BEGIN
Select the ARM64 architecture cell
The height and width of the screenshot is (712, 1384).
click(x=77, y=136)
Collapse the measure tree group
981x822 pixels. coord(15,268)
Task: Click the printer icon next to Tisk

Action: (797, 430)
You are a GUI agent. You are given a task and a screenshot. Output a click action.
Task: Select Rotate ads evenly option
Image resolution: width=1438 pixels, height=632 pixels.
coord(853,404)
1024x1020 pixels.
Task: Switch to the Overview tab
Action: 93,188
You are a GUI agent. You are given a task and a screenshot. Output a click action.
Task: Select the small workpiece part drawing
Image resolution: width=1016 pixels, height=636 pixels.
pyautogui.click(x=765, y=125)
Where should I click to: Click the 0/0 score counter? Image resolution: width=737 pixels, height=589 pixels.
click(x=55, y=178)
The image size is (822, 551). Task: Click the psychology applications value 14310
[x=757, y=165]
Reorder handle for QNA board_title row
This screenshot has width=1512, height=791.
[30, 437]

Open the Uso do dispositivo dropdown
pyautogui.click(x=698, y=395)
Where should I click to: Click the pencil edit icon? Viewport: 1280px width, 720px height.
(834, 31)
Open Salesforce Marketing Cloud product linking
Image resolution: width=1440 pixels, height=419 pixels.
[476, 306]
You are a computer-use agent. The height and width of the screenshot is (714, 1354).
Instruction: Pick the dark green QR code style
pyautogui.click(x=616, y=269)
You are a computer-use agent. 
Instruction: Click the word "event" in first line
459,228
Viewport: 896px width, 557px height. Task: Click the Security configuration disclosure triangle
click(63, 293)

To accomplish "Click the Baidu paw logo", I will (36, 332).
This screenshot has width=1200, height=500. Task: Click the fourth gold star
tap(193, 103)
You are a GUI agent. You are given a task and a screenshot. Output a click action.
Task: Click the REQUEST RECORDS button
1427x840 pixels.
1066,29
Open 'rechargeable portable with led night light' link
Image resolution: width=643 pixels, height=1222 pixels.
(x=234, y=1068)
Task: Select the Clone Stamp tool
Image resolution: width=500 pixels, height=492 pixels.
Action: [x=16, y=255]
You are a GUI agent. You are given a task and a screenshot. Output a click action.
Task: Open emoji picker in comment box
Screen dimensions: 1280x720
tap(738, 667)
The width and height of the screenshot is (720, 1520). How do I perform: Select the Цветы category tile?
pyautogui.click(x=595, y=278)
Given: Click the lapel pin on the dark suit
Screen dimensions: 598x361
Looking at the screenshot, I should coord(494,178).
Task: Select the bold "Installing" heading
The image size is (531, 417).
END
## WHAT THIS TASK INVOLVES
Rewrite the listing above with every occurrence of "GUI agent" changed to "screen assistant", leaving everything else the same.

## WRITTEN RESPONSE
Select the ARM64 architecture cell
The height and width of the screenshot is (712, 1384).
click(x=77, y=136)
Collapse the measure tree group
981x822 pixels. coord(15,268)
Task: Click the printer icon next to Tisk

Action: (797, 430)
You are a screen assistant. You are given a task and a screenshot. Output a click action.
Task: Select Rotate ads evenly option
Image resolution: width=1438 pixels, height=632 pixels.
coord(853,404)
1024x1020 pixels.
Task: Switch to the Overview tab
Action: 93,188
You are a screen assistant. You are given a task and a screenshot. Output a click action.
Task: Select the small workpiece part drawing
Image resolution: width=1016 pixels, height=636 pixels.
pyautogui.click(x=765, y=125)
Where should I click to: Click the 0/0 score counter? Image resolution: width=737 pixels, height=589 pixels.
click(x=55, y=178)
The image size is (822, 551). Task: Click the psychology applications value 14310
[x=757, y=165]
Reorder handle for QNA board_title row
This screenshot has width=1512, height=791.
[30, 437]

Open the Uso do dispositivo dropdown
pyautogui.click(x=698, y=395)
Where should I click to: Click the pencil edit icon? Viewport: 1280px width, 720px height.
(834, 31)
Open Salesforce Marketing Cloud product linking
Image resolution: width=1440 pixels, height=419 pixels.
[476, 306]
You are a computer-use agent. The height and width of the screenshot is (714, 1354).
Instruction: Pick the dark green QR code style
pyautogui.click(x=616, y=269)
You are a computer-use agent. 
Instruction: Click the word "event" in first line
459,228
Viewport: 896px width, 557px height. Task: Click the Security configuration disclosure triangle
click(63, 293)

To accomplish "Click the Baidu paw logo", I will (36, 332).
This screenshot has width=1200, height=500. Task: Click the fourth gold star
tap(193, 103)
You are a screen assistant. You are given a task and a screenshot. Output a click action.
Task: Click the REQUEST RECORDS button
1427x840 pixels.
1066,29
Open 'rechargeable portable with led night light' link
Image resolution: width=643 pixels, height=1222 pixels.
(x=234, y=1068)
Task: Select the Clone Stamp tool
Image resolution: width=500 pixels, height=492 pixels.
Action: [x=16, y=255]
You are a screen assistant. You are given a task and a screenshot. Output a click action.
Task: Open emoji picker in comment box
Screen dimensions: 1280x720
tap(738, 667)
The width and height of the screenshot is (720, 1520). How do I perform: Select the Цветы category tile?
pyautogui.click(x=595, y=278)
Given: Click the lapel pin on the dark suit
Screen dimensions: 598x361
Looking at the screenshot, I should coord(494,178).
Task: Select the bold "Installing" heading
The image size is (531, 417).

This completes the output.